→ **Problem description**:
Repeat the entries exactly. Leave nothing out.

→ **Provided records**:
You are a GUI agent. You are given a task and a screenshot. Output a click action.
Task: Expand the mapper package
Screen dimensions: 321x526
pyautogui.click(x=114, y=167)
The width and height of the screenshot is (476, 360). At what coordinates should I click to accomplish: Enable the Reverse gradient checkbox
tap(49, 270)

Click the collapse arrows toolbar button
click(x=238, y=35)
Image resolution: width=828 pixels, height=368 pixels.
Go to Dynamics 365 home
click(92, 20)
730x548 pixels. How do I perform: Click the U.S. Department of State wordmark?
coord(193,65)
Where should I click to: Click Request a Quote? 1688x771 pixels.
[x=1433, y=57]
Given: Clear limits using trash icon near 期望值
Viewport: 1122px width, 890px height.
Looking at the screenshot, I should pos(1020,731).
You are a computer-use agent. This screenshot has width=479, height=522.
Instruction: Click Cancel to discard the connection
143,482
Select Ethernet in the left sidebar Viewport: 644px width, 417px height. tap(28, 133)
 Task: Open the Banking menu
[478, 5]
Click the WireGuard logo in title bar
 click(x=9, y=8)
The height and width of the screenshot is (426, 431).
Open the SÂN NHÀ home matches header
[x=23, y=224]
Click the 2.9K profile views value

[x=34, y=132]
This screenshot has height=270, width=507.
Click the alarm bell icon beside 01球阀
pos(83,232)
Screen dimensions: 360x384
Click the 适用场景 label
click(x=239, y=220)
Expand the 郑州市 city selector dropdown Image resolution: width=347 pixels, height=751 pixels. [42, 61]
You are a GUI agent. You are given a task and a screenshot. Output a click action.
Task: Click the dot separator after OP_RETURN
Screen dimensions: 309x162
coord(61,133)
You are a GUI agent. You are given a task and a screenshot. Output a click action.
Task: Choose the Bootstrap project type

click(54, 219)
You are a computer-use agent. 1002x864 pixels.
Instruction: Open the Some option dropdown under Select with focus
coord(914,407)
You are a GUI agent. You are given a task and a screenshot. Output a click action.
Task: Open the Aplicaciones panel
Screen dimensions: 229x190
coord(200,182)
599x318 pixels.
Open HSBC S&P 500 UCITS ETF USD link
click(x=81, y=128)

→ **Solution to the exercise**:
You are a GUI agent. You are given a task and a screenshot. Output a click action.
Task: Expand the mapper package
Screen dimensions: 321x526
pyautogui.click(x=114, y=167)
The width and height of the screenshot is (476, 360). At what coordinates should I click to accomplish: Enable the Reverse gradient checkbox
tap(49, 270)

Click the collapse arrows toolbar button
click(x=238, y=35)
Image resolution: width=828 pixels, height=368 pixels.
Go to Dynamics 365 home
click(92, 20)
730x548 pixels. How do I perform: Click the U.S. Department of State wordmark?
coord(193,65)
Where should I click to: Click Request a Quote? 1688x771 pixels.
[x=1433, y=57]
Given: Clear limits using trash icon near 期望值
Viewport: 1122px width, 890px height.
Looking at the screenshot, I should pos(1020,731).
You are a computer-use agent. This screenshot has width=479, height=522.
Instruction: Click Cancel to discard the connection
143,482
Select Ethernet in the left sidebar Viewport: 644px width, 417px height. tap(28, 133)
 Task: Open the Banking menu
[478, 5]
Click the WireGuard logo in title bar
 click(x=9, y=8)
The height and width of the screenshot is (426, 431).
Open the SÂN NHÀ home matches header
[x=23, y=224]
Click the 2.9K profile views value

[x=34, y=132]
This screenshot has height=270, width=507.
Click the alarm bell icon beside 01球阀
pos(83,232)
Screen dimensions: 360x384
Click the 适用场景 label
click(x=239, y=220)
Expand the 郑州市 city selector dropdown Image resolution: width=347 pixels, height=751 pixels. [42, 61]
You are a GUI agent. You are given a task and a screenshot. Output a click action.
Task: Click the dot separator after OP_RETURN
Screen dimensions: 309x162
coord(61,133)
You are a GUI agent. You are given a task and a screenshot. Output a click action.
Task: Choose the Bootstrap project type

click(54, 219)
You are a computer-use agent. 1002x864 pixels.
Instruction: Open the Some option dropdown under Select with focus
coord(914,407)
You are a GUI agent. You are given a task and a screenshot. Output a click action.
Task: Open the Aplicaciones panel
Screen dimensions: 229x190
coord(200,182)
599x318 pixels.
Open HSBC S&P 500 UCITS ETF USD link
click(x=81, y=128)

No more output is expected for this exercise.